Why this way? Part II

Part II

The second patient was a young man after a spine fracture, the result of jumping into water. Initially the contact was extremely difficult- resignation, bitterness and muted responses. Once the life and soul of the party then left to be supported, needing help from others. Day after day we were finding common ground. Although the main part of rehabilitation was conducted by a therapist (the name in those days for physiotherapists) I had a lot of work with quite a large part of the body for massage and one basic rule: consistency, regularity and pushing forward.

The third little patient looked at me with mistrust when I approached her hospital bed. The girl was probably 5 years old, suffered from an injury with numerous scars from burns on a large surface of her thighs and abdominal wall and all down her side. When I wanted to get closer she “welcomed me” with a scream.

Finally, with the approval from the staff, I took off my white clothes off, got changed and getting into the large metal bed, as it was the only option; I started the treatment from playing. It took a while before she allowed me to touch her, or for the first time to apply a special ointment prepared individually for her at a pharmacy. I realize what the consequences may be of such scars, in these specific areas, especially for a future women. Furthermore they were causing contractures around the joints and slight pain. We finally managed to interact; day after day I worked both on healthy tissues and on the scars, especially focusing on the edges of the scars. Consequently, day after day I worked with these areas and finally they began becoming more flexible. The skin became smoother. We didn’t have facilities as they are now, no specialized lasers, physical therapy, what we had was massage without quantitative restrictions and order was continually renewed. The massage and work on soft tissue gradually brought results.

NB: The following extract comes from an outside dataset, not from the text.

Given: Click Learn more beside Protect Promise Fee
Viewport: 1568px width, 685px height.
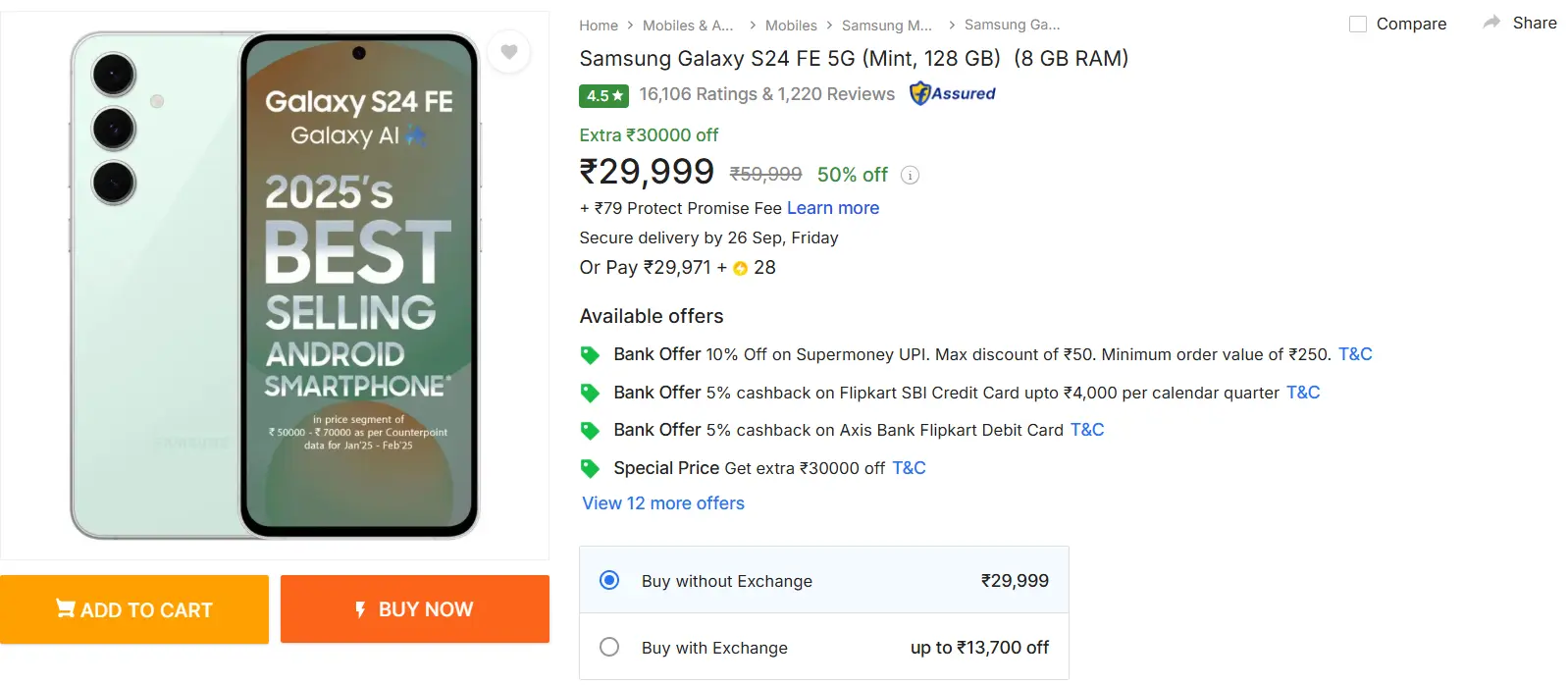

Finally, by, discovering her and getting closer, she allowed a deeper massage, which clearly brought her relief.

From the first treatments based on having fun and playing, which I connected with calm pressure, passive movements of the joint and moving the skin, manipulation – despite the fact that it was done through clothes – it took a long time for direct massage. In the end she accepted them. That is why today, when working with patients regardless of age, I try to respect all the subjective reactions, fears, which may indicate problems with the acceptance of themselves, and their own body. It is worth to build up trust, be consistent and circumspect than „burn” treatment at the start.

Unfortunately, still in many facilities patients after accidents, amputations, burns, are being rehabilitated in the presence of third parties. We have no discernment or research or how well the young certified masseur, masseuse, physiotherapist, are prepared, standing on the threshold of a career from the theoretical side of the treatment and from the perspective of psychological support.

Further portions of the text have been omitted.